=== Begin Enclosure ===

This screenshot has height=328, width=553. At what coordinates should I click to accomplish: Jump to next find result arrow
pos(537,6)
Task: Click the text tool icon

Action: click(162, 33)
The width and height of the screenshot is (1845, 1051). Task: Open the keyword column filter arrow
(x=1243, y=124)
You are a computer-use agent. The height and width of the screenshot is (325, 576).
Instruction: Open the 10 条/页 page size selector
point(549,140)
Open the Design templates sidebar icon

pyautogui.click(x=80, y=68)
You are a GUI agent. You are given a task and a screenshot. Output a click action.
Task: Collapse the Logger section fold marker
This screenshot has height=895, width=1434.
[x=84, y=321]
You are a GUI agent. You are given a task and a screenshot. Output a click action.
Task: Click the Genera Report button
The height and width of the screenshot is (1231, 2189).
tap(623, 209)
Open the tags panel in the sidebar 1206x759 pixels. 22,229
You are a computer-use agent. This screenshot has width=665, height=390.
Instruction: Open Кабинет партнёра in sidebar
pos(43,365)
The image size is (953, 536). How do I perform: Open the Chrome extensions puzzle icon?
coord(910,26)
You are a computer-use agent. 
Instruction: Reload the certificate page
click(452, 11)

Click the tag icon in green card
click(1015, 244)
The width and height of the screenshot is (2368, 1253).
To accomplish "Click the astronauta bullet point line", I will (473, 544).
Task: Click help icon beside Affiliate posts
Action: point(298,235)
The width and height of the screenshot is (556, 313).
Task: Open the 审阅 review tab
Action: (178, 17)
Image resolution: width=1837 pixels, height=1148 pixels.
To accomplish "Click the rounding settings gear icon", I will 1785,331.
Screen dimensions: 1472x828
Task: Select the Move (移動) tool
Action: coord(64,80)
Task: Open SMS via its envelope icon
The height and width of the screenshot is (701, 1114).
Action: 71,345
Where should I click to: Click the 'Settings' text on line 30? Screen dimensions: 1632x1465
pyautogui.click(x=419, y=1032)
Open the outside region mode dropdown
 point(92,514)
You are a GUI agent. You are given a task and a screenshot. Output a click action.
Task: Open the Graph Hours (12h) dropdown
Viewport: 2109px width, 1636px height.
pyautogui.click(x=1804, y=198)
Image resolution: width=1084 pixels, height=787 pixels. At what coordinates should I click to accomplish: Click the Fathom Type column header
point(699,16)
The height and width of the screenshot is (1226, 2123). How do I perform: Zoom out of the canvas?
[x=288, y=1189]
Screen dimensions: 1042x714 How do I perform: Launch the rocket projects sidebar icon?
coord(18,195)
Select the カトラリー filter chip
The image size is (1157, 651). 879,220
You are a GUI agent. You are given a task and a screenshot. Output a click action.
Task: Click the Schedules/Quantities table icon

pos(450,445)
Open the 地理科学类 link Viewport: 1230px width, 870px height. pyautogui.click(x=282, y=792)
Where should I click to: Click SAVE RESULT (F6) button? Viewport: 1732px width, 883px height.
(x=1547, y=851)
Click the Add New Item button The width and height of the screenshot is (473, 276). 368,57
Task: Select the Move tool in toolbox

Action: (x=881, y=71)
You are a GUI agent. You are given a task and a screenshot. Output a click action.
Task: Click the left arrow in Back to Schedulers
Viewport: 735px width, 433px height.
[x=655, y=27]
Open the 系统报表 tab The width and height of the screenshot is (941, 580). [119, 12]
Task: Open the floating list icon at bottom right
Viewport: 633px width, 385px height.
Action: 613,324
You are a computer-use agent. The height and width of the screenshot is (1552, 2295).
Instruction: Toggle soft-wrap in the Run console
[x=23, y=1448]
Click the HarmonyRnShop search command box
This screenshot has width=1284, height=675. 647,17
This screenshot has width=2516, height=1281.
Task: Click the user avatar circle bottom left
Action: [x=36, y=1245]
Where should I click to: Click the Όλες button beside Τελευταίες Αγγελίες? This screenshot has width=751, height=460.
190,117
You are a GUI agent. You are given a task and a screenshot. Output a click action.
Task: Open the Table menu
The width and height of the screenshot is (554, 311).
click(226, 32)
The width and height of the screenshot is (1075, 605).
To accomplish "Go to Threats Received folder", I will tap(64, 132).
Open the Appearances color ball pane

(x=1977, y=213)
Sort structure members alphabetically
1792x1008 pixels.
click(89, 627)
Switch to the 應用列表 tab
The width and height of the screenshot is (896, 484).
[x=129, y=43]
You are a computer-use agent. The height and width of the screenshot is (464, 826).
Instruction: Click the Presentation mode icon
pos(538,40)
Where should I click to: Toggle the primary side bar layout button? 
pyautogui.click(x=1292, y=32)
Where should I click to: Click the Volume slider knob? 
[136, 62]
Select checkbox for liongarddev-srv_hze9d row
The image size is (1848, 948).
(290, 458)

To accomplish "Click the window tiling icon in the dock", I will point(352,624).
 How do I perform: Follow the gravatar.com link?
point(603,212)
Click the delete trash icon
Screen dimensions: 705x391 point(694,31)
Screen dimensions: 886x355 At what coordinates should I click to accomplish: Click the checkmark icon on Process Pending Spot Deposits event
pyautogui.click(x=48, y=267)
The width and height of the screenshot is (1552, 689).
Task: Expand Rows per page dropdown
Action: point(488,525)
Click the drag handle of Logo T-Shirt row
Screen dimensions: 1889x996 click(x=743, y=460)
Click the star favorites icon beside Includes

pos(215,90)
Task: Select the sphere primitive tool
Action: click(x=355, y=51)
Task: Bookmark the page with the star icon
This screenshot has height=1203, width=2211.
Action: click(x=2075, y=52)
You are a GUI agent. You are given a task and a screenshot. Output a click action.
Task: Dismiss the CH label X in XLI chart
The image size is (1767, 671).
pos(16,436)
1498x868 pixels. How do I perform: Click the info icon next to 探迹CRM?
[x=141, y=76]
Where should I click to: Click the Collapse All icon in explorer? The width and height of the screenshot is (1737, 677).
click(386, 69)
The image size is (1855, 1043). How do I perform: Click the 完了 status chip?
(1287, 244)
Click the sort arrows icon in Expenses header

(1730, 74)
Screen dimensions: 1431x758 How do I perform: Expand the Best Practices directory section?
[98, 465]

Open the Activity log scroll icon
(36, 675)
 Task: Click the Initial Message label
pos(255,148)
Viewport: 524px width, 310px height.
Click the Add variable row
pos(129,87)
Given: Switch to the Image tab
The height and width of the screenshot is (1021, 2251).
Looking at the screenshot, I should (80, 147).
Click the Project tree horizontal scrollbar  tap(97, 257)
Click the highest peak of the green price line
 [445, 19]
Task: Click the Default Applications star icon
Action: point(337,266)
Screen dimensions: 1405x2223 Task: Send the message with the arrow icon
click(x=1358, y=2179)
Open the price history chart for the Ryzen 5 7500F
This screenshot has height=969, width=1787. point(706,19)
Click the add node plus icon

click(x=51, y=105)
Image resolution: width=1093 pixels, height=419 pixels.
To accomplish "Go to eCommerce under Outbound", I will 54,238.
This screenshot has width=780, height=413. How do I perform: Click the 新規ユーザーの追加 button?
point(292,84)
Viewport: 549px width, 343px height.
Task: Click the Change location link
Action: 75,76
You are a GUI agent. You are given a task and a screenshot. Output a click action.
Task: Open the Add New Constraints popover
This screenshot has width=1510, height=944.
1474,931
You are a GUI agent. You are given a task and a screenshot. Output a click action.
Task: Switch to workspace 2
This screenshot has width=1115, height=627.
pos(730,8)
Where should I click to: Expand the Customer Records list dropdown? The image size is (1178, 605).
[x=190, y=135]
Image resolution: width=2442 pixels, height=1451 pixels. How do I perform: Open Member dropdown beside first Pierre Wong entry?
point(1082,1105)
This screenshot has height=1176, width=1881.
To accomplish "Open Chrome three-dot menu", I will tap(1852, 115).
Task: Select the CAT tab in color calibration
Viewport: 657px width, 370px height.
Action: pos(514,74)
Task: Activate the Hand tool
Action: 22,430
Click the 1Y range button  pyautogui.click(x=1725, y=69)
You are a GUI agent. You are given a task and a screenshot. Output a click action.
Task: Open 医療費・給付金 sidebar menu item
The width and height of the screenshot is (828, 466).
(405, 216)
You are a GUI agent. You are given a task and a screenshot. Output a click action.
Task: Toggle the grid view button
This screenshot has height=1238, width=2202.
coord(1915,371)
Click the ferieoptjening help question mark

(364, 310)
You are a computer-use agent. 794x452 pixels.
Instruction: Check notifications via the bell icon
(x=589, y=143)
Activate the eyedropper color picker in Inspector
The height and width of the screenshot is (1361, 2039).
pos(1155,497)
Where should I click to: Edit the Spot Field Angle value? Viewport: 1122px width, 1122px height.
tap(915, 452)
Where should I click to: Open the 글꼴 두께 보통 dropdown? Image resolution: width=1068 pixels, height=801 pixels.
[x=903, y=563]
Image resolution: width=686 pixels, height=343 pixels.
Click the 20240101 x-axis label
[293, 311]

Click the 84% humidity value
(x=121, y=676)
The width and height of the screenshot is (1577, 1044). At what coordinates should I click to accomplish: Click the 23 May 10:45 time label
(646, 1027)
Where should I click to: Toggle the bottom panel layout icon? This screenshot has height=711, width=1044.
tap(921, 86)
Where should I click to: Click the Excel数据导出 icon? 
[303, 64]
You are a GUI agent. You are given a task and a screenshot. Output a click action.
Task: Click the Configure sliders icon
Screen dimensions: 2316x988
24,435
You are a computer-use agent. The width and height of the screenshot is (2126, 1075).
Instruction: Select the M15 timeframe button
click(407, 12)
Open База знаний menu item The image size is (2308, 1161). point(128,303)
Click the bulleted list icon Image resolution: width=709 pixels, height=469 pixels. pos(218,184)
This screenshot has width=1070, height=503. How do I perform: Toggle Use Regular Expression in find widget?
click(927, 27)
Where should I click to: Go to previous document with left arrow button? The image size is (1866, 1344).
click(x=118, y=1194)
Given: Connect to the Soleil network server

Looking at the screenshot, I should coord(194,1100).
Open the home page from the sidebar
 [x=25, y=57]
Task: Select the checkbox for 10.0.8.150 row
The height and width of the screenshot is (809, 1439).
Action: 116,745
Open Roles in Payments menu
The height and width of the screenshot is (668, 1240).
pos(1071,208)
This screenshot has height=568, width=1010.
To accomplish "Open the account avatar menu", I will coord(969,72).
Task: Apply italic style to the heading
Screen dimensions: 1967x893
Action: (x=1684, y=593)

=== End Enclosure ===

▶ **Directions**:
Pull every line containing "computer" out of the entries.

▶ **Response area**:
You are a computer-use agent. The height and width of the screenshot is (325, 576).
You are a computer-use agent. This screenshot has width=665, height=390.
You are a computer-use agent. 
You are a computer-use agent. The height and width of the screenshot is (1552, 2295).
You are a computer-use agent. The height and width of the screenshot is (464, 826).
You are a computer-use agent. 794x452 pixels.
You are a computer-use agent. The width and height of the screenshot is (2126, 1075).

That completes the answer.